Back to the Conference Room

After that demo, I pulled the team aside and tabled the conversation about features entirely. I asked everyone to spend two weeks documenting the five workflows where they felt most burdened. Not where AI "could" help in theory. Where they actually needed help, right now.

One person said, "Finally, someone is asking the right question."

That is what responsible AI in healthcare looks like. Not finding the most impressive model. Building the governance scaffolding that makes any model safe and accountable. It is unglamorous work. It will never make a good demo. But it is the only approach I am willing to put my name behind as a Stanford-trained surgeon working in the AI space. The cost of getting this wrong is not a failed product launch. It is a patient.

Frequently Asked Questions

What does Dr. Sina Bari mean by treating clinical AI as a governance problem?

Dr. Bari argues that the critical challenges of clinical AI are not about model accuracy but about organizational accountability, workflow integration, post-deployment monitoring, and regulatory compliance. A governance-first approach means mapping existing workflows and defining liability structures before evaluating any specific AI tool.

Why do clinical AI pilots fail even when the model performs well?

Most failures stem from interactional misalignment rather than technical inaccuracy. AI outputs may be correct but presented at the wrong point in clinical workflow, or formatted in ways that do not match physician reasoning patterns. Research in AI & Society (2024) identified this mismatch as the most common failure mode across 48 studied deployments.

How should a hospital evaluate an AI vendor's clinical decision support tool?

Start by ignoring the demo.
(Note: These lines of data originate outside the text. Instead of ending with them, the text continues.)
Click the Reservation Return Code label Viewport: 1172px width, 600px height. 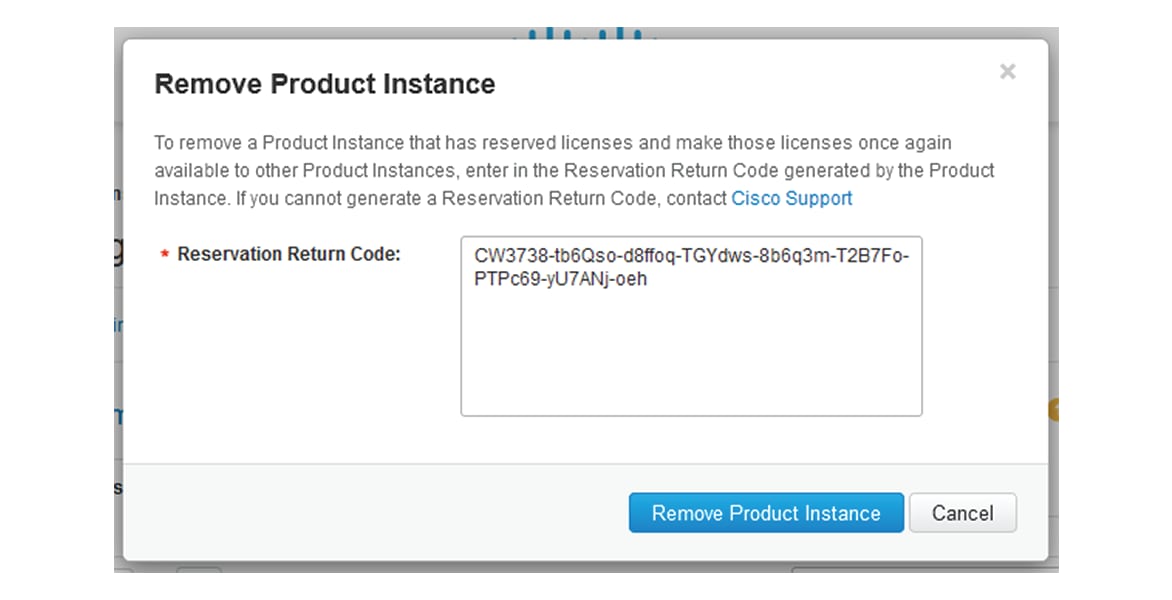tap(289, 254)
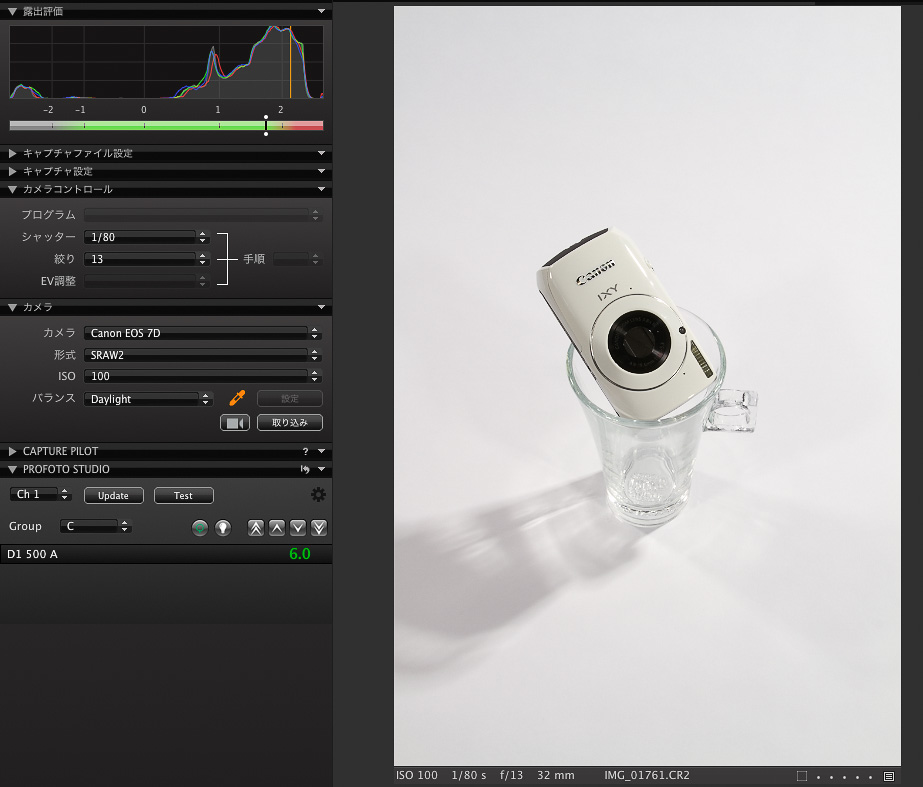
Task: Open the Canon EOS 7D camera dropdown
Action: tap(202, 333)
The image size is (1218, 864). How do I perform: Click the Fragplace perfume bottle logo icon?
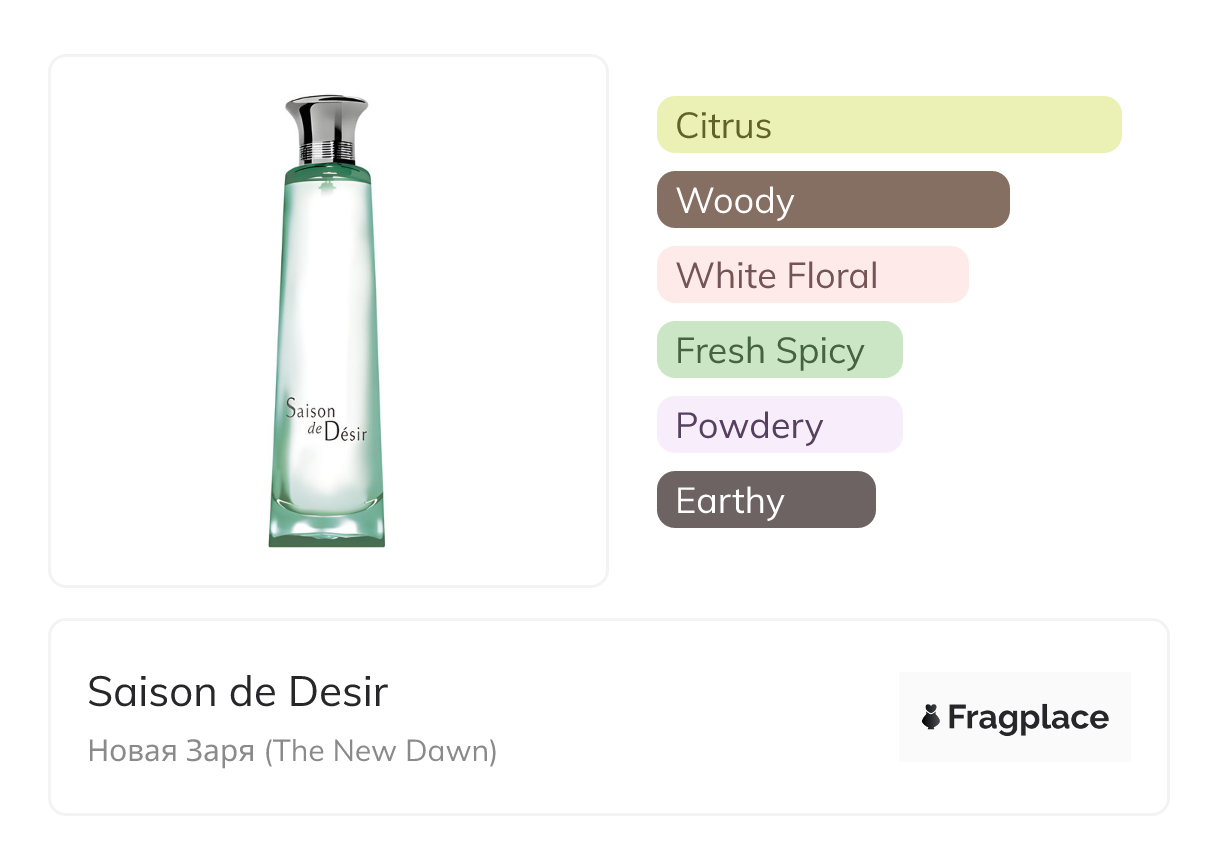931,717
Ask five governance questions: who owns liability for clinical outputs, how the tool integrates into workflows, what the monitoring plan is for model drift, what transparency mechanisms exist, and whether the organization has the regulatory infrastructure to support deployment. If the vendor cannot answer these, the product is not ready.

What is Dr. Bari's approach to AI transparency in clinical settings?

Transparency is a prerequisite for safe adoption, not a feature. Without it, clinicians either ignore AI recommendations entirely or follow them without critical evaluation. Both create patient safety risks. Clinicians need to understand why a recommendation was made and when to override it.

Does clinical AI accuracy degrade after real-world deployment?

Yes. Published research documents 15-25% accuracy degradation when ML models move from controlled datasets to real clinical populations. Performance continues declining due to population shifts and system updates. Fewer than 30% of deployed ML systems have formal monitoring for this, making ongoing governance essential.